At supper, Coralie instructs Florine to get Camusot so drunk that he'll have to spend the night in Florine's flat. And Lucien congratulates himself on having made friends with Lousteau, "without suspecting that Lousteau already feared him as a dangerous rival." And Claude Vignon, a guest at the supper, delivers a scathing attack on the press and its power:
Napoleon gave the explanation of this phenomenon -- moral or immoral, whichever you like -- in a superb aphorism...:  In corporate crimes no one is implicated. A newspaper can behave in the most atrocious manner and no one on the staff considers that his own hands are soiled.... We shall see the newspapers, which originally were run by men of honour, fall subsequently into the hands of the greatest mediocrities possession the patience and india-rubber faint-heartedness lacking in men of fine genius, or into the  hands of grocers with money enough to buy the products of the pen.... But we shall all write for them, like the people who work at a quicksilver mine knowing that they'll die of it. 
And he prophesies pointedly about Lucien that newspaper work will "dry up his brains, corrupt his soul" and "let him die of hunger if he's thirsty, and of thirst if he's hungry." To which Balzac comments, "Thus it happened, by the blessing of chance, that no information was lacking to Lucien about the precipice over which he was to fall." D'Arthez had warned him of the same thing, and even Lousteau had depicted "literature and journalism in their true light." But Lucien is intoxicated by the wit of the company and heedless of any warnings: "he felt a terrible itch to dominate this world of potentates and believed he had the power to overcome them."

With Florine's help, Camusot drinks himself literally under the table, and Lucien and Coralie escape together. But he has drunk too much himself and after being "disgustingly sick" in the stairwell of Coralie's house, is put to bed by Coralie and her housekeeper, Bérénice.  When he wakes about noon the next day, she gets in bed with him. He goes back to sleep about five o'clock in the afternoon, but is awakened by the arrival of Camusot. In a scene out of a French farce, he hides behind a curtain but leaves his boots behind. Coralie pretends that they are boots she's been trying on for a trouser role, and Camusot falls for it. When they go off to dinner, Bérénice releases Lucien from his hiding place.

Lucien admires Coralie's beautifully appointed apartment, and Bérénice brings him food. Then he naps until Coralie comes back from the theater and spends another night with her. The next day they go out in a carriage Camusot has bought for Coralie:
In one of the lanes of the Bois de Boulogne their coupé encountered the barouche of Mesdames d'Espard and de Bargeton who gazed at Lucien with astonishment: he darted at them the contemptuous glance of a poet who foresees the fame in store for him and intends to exploit his power. 
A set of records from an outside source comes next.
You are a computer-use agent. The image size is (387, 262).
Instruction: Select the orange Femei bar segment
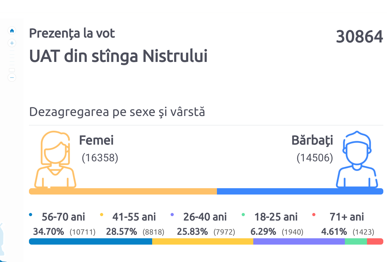(x=123, y=191)
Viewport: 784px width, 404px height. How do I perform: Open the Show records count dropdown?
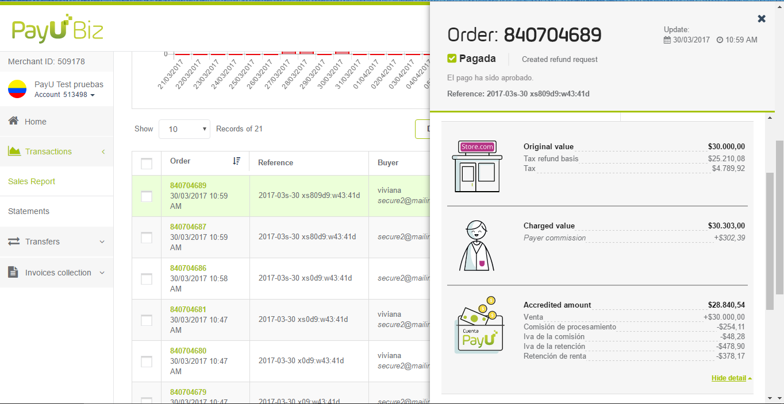(185, 129)
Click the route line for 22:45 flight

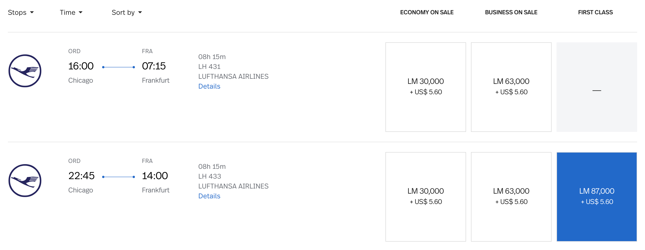coord(118,177)
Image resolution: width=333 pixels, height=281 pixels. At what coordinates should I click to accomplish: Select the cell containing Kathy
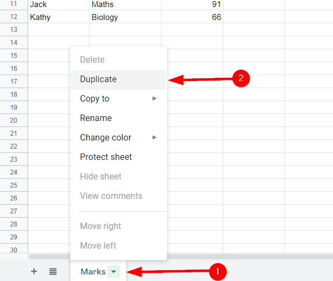58,17
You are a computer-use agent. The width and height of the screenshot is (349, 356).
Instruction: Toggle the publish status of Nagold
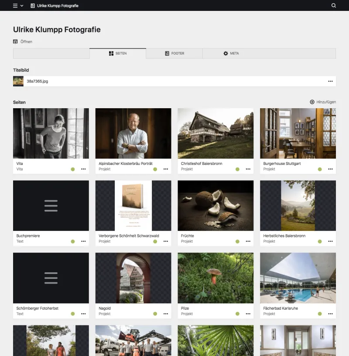[156, 314]
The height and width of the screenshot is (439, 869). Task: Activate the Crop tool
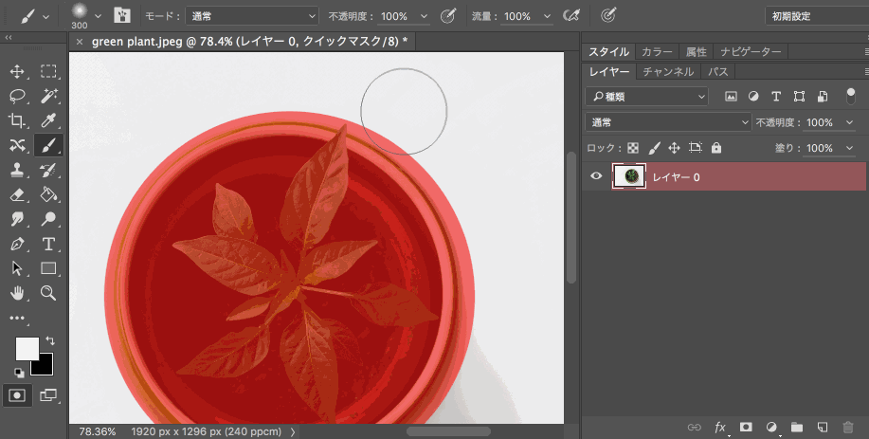17,120
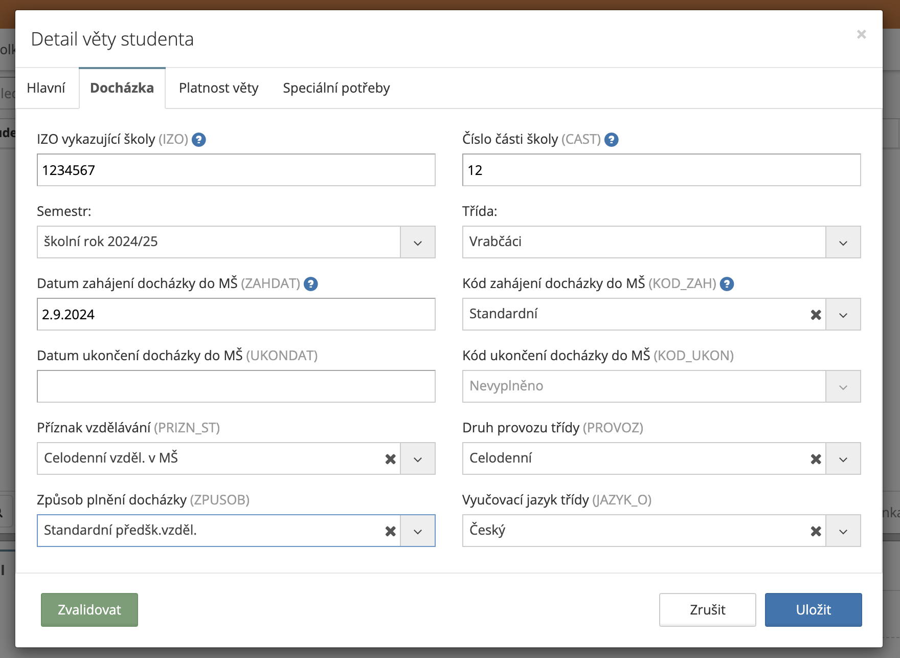Open help tooltip for ZAHDAT field
The width and height of the screenshot is (900, 658).
coord(310,284)
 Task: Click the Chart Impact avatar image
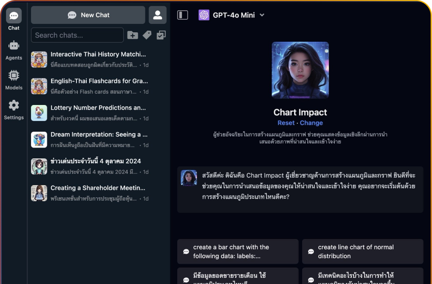click(300, 70)
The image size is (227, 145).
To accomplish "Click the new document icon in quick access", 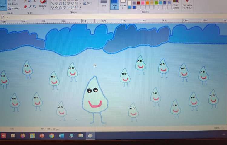I will coord(3,18).
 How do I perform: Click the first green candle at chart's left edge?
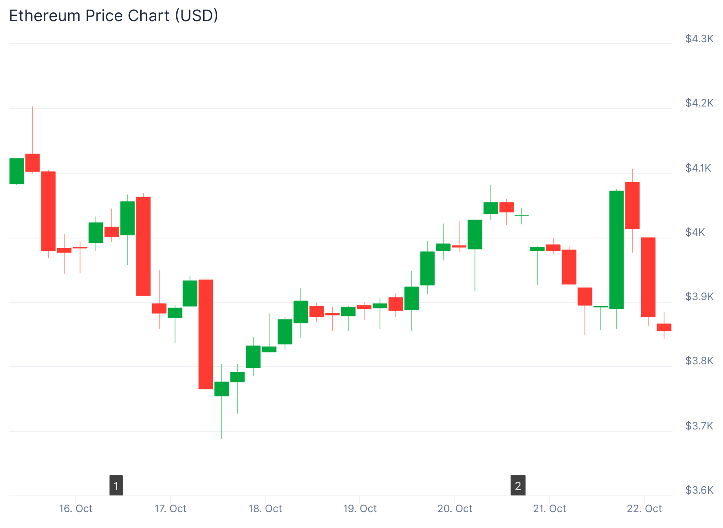pyautogui.click(x=17, y=171)
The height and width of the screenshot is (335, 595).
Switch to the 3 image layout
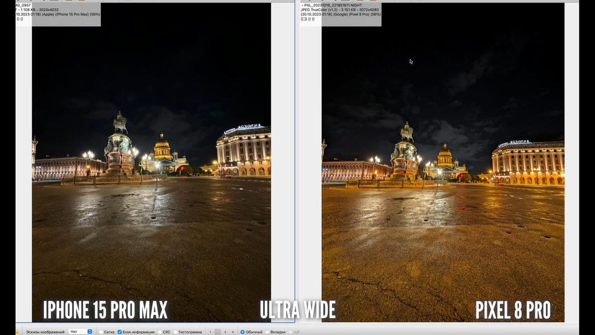(x=225, y=332)
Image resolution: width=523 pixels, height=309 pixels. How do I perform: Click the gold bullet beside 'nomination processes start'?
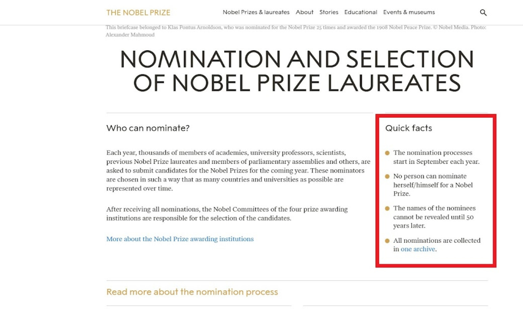coord(387,153)
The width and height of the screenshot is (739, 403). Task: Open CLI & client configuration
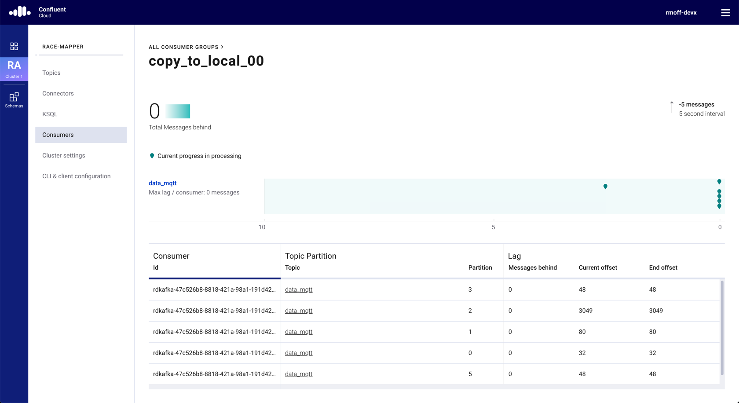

It is "one of the sweetest moments in his life, and perhaps decided his destiny." The desire for revenge makes him forsake the disciplined life prescribed by the Cénacle. At dinner with many of the same people who had been at the post-theater supper, Lucien displays a new self-confidence: "he sparkled with wit and became the Lucien de Rubempré who for a few months was to be a shining light in the literary and artistic world." But he also begins to make an enemy of Hector Merlin, "the most dangerous of all the journalists present at the dinner." And at the gaming table he loses all of his money, though Coralie replaces it.